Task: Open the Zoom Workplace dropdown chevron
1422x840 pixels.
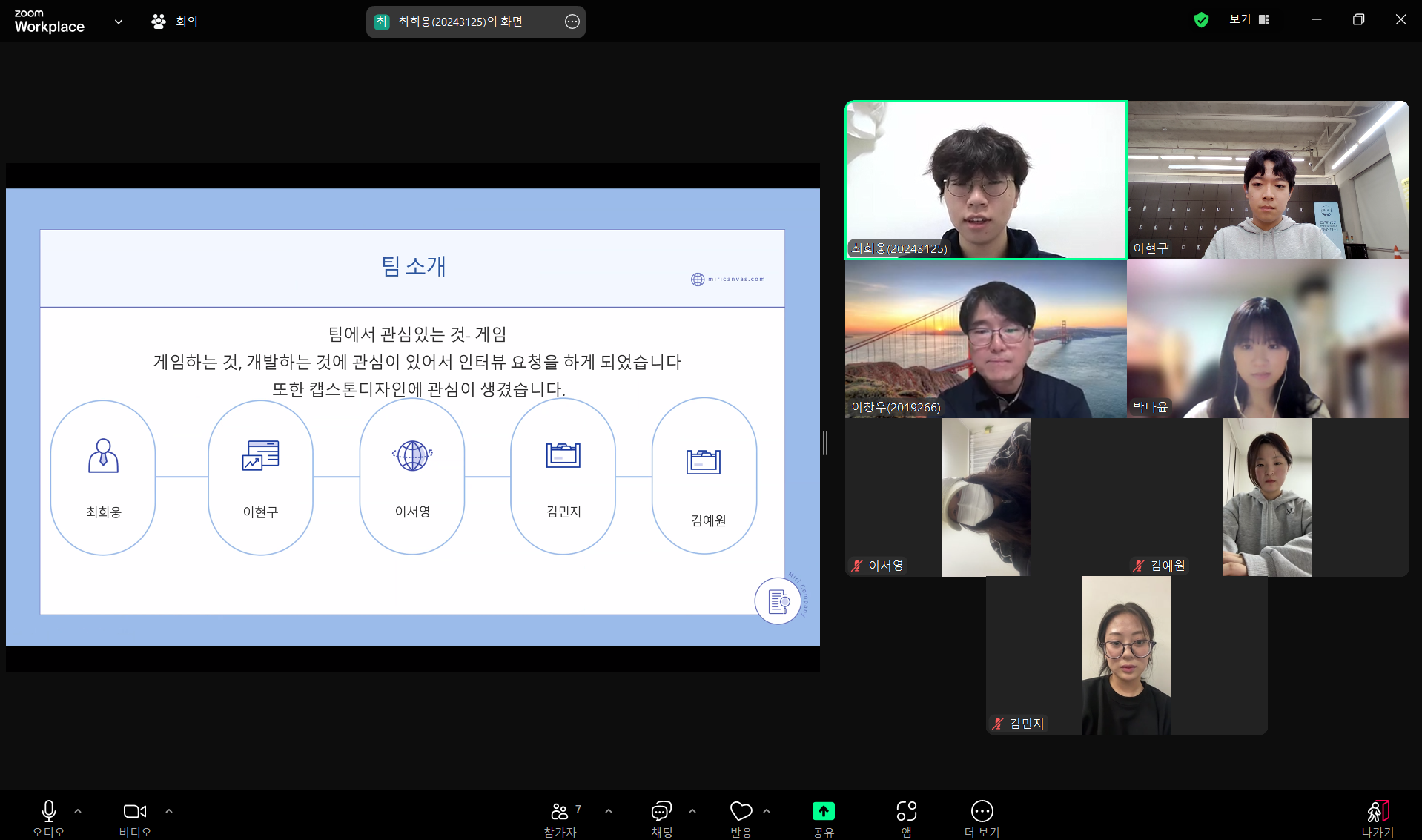Action: click(119, 22)
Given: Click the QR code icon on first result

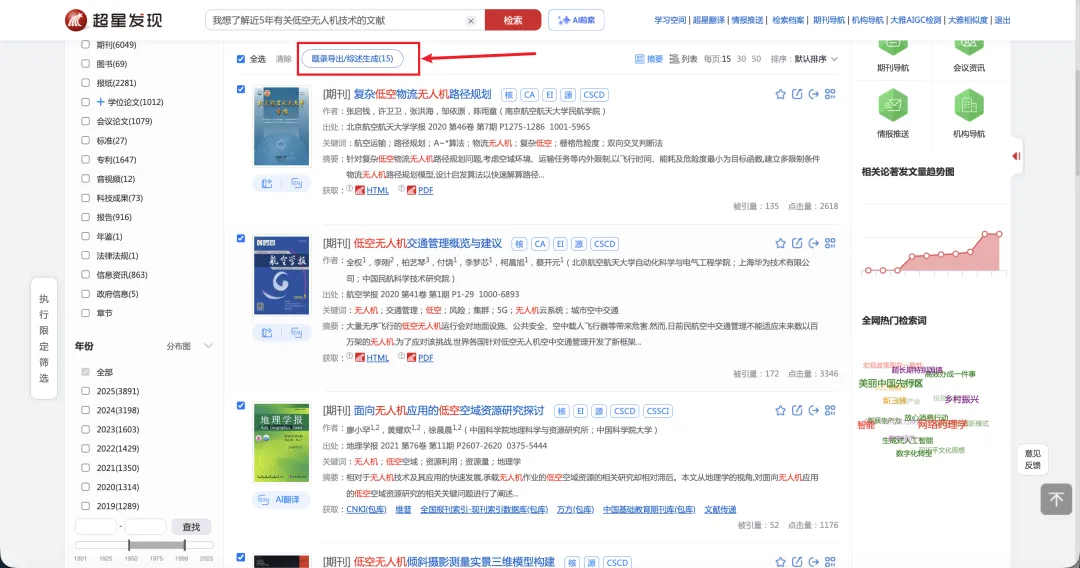Looking at the screenshot, I should 829,94.
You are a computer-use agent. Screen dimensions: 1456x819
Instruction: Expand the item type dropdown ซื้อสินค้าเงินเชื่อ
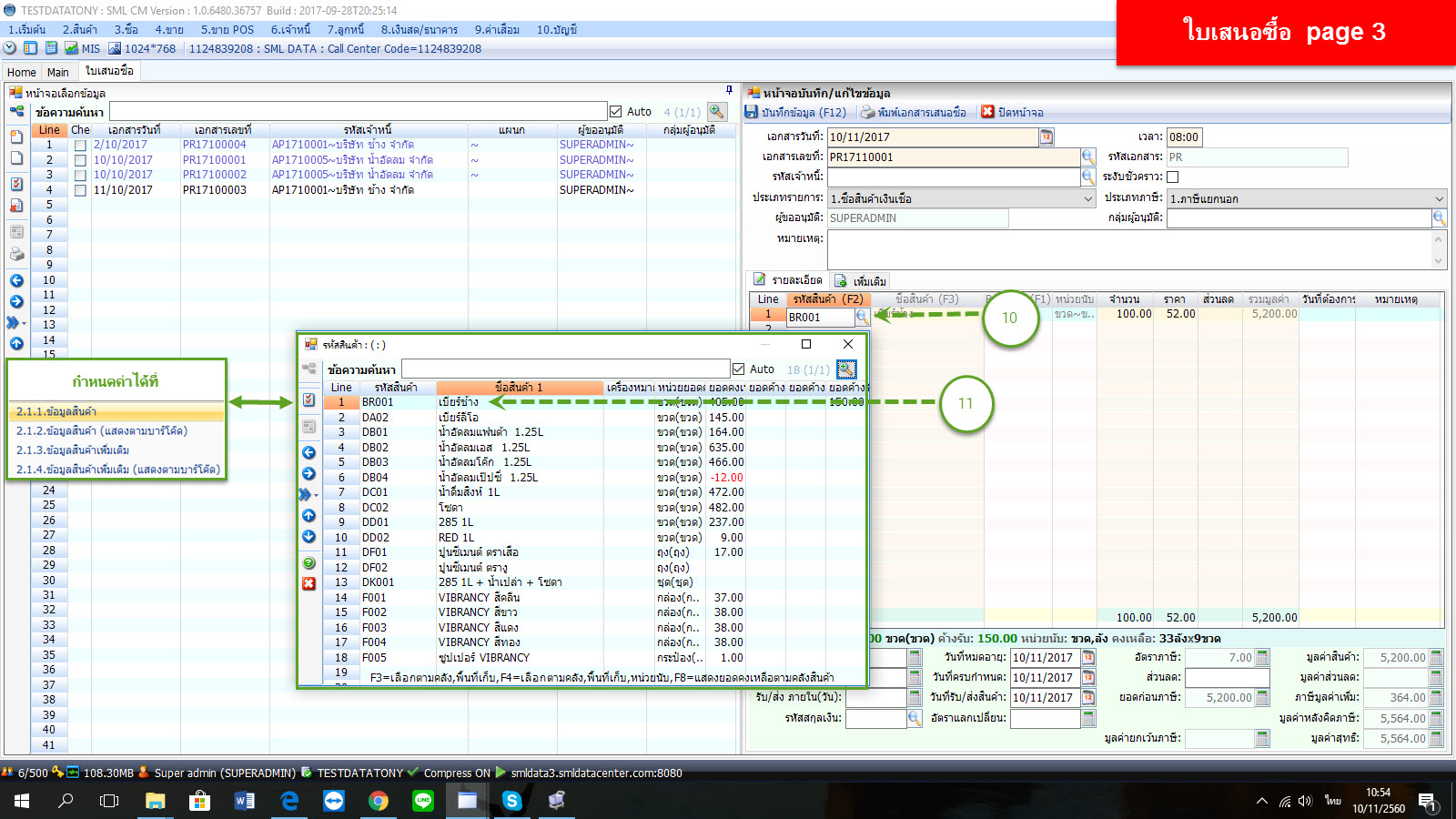[1087, 198]
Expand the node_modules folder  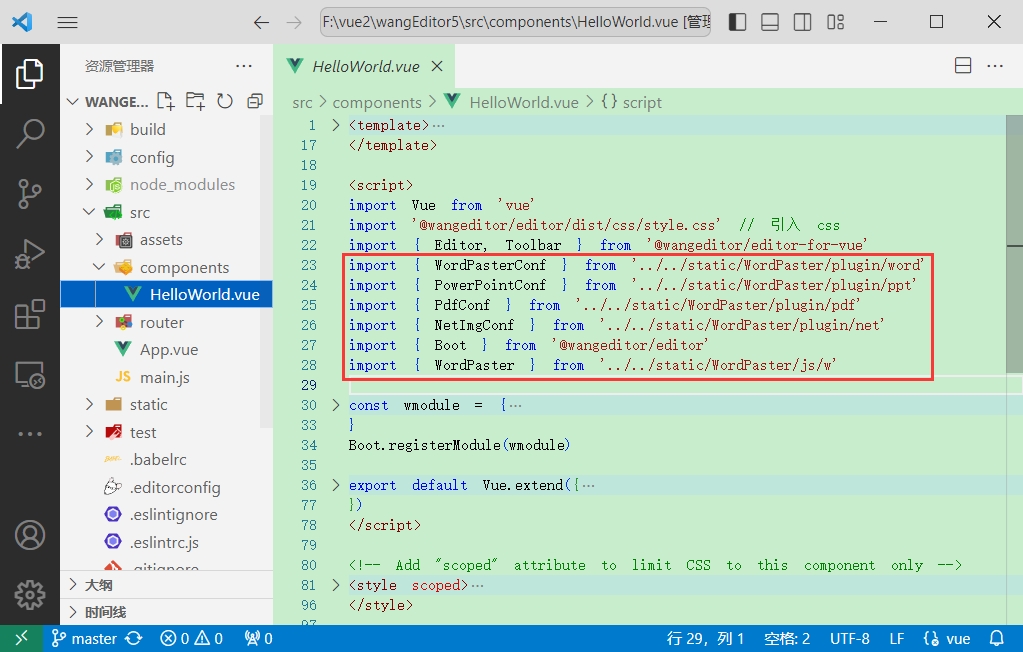pos(182,184)
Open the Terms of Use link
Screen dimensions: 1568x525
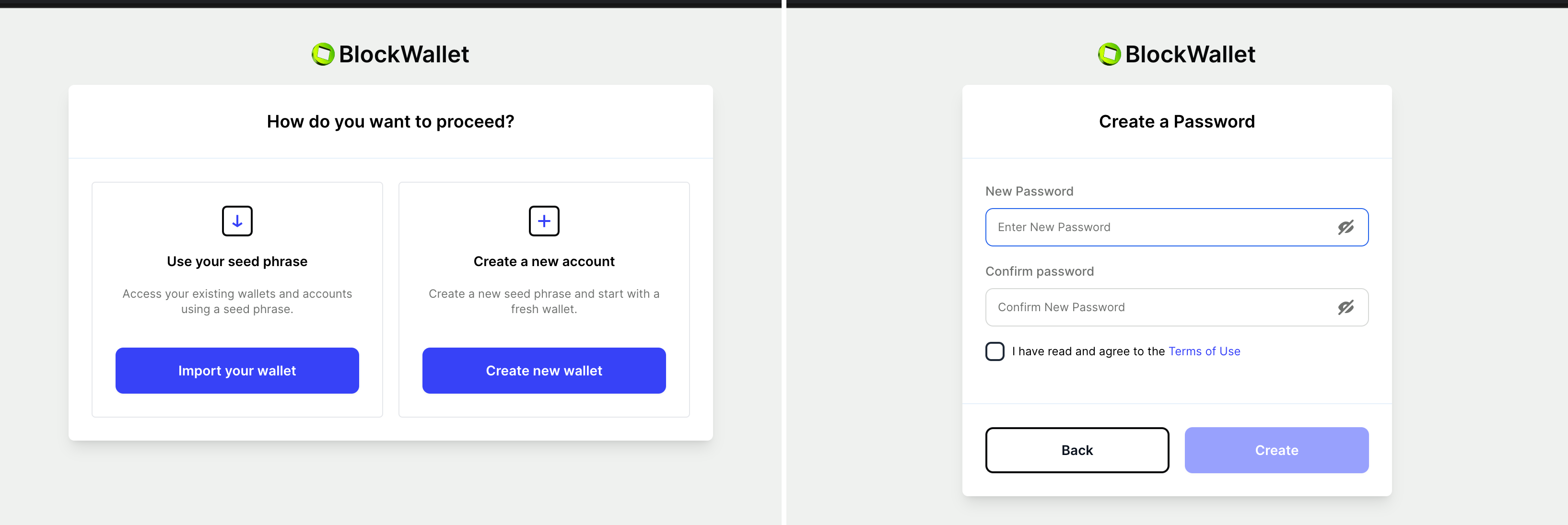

What you need to do — Copy each line above holding "Open".

Answer to the exercise —
Task: Open the Zoom Workplace dropdown chevron
Open the Terms of Use link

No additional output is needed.